Uma exposição controlada?
Isso, o que vai exigir uma consultoria muito precisa, porque, caso contrário, desgasta a imagem. A principal preocupação da rainha é que não se aproveite da monarquia para obtenção de recursos pessoais. Isso não é bem visto pela opinião pública britânica.
William e Kate são contraponto a Harry e Meghan, até porque ele deve ser rei em pouco tempo. O casal segue o script tradicional?
Com certeza. São muito mais assentados dentro do esperado. Nada de bizarro ou exagerado, que fuja ao protocolo daquilo que é esperado do papel que venham a representar. Ele está na linha sucessória muito próxima.
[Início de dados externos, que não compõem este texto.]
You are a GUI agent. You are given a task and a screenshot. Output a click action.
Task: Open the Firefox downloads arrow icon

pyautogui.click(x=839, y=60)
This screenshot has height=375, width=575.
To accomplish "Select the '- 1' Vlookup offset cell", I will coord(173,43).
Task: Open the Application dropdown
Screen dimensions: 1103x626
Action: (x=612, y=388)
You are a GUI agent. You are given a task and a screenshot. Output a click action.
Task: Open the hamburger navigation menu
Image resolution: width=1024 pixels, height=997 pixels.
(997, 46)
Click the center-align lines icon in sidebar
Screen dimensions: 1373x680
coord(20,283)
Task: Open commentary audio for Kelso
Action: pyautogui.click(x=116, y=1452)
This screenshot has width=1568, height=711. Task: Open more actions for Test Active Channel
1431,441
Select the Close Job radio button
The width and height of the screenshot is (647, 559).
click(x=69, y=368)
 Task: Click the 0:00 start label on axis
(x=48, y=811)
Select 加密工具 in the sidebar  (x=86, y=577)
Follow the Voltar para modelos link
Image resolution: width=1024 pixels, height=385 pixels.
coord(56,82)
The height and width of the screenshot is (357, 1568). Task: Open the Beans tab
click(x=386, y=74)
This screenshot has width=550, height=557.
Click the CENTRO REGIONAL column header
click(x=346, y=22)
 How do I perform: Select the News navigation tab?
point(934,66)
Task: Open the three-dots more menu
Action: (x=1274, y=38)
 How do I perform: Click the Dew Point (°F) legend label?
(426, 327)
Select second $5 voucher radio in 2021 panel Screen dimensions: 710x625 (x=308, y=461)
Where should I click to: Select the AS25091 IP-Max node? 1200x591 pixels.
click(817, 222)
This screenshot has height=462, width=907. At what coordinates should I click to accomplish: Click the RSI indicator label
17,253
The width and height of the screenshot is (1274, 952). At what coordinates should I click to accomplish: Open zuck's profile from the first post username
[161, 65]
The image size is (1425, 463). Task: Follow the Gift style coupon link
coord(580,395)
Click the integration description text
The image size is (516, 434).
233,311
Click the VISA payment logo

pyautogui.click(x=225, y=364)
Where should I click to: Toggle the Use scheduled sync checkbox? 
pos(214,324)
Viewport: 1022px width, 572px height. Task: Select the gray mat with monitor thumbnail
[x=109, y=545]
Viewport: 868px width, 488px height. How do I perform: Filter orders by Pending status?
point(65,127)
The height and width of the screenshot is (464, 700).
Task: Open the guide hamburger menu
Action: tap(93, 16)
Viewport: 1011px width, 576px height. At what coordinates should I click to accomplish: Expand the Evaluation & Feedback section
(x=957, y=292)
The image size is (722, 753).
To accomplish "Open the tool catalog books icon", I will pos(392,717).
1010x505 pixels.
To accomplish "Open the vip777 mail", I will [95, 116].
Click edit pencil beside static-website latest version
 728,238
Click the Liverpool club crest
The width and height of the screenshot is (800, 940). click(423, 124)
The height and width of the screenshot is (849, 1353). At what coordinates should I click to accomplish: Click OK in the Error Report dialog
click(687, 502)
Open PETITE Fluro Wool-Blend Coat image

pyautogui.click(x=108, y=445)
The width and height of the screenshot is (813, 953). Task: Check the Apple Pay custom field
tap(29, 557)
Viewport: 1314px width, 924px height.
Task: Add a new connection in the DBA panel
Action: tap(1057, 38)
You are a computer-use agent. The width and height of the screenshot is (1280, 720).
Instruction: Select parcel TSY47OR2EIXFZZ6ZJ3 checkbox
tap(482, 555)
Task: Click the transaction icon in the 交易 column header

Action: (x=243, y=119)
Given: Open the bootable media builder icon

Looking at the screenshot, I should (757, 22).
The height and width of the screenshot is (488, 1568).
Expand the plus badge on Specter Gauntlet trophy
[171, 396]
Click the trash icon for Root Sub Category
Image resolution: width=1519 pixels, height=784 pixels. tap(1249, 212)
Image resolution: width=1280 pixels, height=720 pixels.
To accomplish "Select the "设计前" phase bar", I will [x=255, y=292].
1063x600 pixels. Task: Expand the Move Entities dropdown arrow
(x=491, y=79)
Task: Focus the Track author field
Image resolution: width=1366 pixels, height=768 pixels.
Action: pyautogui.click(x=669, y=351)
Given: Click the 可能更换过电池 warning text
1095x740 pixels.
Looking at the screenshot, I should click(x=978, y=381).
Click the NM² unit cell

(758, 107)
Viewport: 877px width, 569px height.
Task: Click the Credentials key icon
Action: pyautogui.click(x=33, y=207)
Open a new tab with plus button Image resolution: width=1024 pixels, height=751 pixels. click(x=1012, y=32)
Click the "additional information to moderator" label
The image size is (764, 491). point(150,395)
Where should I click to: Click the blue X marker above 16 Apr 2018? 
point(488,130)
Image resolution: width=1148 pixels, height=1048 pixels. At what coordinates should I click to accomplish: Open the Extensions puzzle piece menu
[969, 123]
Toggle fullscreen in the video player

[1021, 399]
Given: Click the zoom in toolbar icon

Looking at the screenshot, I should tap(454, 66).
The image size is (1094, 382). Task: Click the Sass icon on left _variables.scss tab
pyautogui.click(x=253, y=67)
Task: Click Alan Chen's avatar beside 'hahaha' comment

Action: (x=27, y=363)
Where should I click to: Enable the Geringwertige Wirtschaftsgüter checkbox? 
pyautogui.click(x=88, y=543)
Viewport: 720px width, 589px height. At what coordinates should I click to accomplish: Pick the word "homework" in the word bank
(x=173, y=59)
O pai está com 71 anos, há especulações de que a rainha, em função da idade, poderia vir a abdicar aos 95. Ela se tornaria recordista mundial no cargo.
A idade avançada já não permite que faça tantas coisas, o marido (príncipe Philip) já se retirou das funções oficiais, está com 98 anos. Acredito que a rainha fique viúva em não muito tempo. Isso dará argumento para que ela se retire, mas tem de preparar essa sucessão. O príncipe Charles assume, digamos aos 73 anos, e não será um monarca que ficará muito tempo no trono, uma perspectiva de uns 15 anos.
William já estará bem mais velho, e os filhos, crescidos. Isso vai permitir uma certa serenidade no exercício dessa sucessão. Harry, como está na sexta colocação, é muito improvável.